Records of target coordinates

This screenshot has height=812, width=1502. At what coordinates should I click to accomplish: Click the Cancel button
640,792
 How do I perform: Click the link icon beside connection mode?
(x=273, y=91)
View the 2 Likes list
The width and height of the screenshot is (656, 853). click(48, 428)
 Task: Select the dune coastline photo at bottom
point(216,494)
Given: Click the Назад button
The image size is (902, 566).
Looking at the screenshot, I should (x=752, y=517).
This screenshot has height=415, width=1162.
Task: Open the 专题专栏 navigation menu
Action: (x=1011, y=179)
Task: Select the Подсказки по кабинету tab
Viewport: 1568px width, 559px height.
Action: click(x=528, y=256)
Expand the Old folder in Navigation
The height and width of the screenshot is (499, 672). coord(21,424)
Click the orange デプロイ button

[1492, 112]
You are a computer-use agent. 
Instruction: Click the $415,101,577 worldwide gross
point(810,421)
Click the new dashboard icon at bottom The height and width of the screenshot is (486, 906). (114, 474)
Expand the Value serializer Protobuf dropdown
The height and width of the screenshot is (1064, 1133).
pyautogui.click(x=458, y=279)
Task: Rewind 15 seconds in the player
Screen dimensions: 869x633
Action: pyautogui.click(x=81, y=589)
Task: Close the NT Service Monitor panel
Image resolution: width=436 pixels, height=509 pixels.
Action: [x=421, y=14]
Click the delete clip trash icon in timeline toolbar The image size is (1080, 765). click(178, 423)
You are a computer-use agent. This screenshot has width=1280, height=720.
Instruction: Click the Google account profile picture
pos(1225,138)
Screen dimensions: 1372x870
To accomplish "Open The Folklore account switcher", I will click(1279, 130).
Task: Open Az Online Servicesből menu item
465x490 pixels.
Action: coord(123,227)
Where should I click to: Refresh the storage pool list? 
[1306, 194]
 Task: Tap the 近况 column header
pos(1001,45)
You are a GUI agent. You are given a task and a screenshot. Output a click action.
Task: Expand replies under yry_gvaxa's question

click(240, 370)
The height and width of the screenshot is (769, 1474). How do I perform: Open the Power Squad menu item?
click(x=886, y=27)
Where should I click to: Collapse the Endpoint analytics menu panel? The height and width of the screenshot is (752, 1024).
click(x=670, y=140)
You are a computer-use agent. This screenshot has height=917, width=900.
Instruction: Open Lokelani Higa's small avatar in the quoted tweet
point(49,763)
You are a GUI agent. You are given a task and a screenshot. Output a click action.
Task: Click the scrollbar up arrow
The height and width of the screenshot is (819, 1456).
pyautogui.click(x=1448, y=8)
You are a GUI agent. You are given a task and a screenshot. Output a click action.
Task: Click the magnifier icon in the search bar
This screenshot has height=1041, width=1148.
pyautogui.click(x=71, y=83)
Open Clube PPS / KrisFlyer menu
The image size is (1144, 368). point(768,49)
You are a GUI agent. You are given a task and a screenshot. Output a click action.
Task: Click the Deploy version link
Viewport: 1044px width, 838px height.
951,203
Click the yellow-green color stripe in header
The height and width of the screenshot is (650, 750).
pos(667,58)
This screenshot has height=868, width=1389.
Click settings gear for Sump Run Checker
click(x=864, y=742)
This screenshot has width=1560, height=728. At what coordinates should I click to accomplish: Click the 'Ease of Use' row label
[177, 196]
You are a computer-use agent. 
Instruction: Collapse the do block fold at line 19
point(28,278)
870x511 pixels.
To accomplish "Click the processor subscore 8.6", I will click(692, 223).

Problem requirements
Rewrite the part of the records that opens with the line containing "Task: Select the dune" and closes with the line containing "point(810,421)" as a numbered list, with one line per item and blank lines omitted.

Answer to the problem
1.  Task: Select the dune coastline photo at bottom
2. point(216,494)
3. Given: Click the Назад button
4. The image size is (902, 566).
5. Looking at the screenshot, I should (x=752, y=517).
6. This screenshot has height=415, width=1162.
7. Task: Open the 专题专栏 navigation menu
8. Action: (x=1011, y=179)
9. Task: Select the Подсказки по кабинету tab
10. Viewport: 1568px width, 559px height.
11. Action: click(x=528, y=256)
12. Expand the Old folder in Navigation
13. The height and width of the screenshot is (499, 672). coord(21,424)
14. Click the orange デプロイ button
15. [1492, 112]
16. You are a computer-use agent. 
17. Instruction: Click the $415,101,577 worldwide gross
18. point(810,421)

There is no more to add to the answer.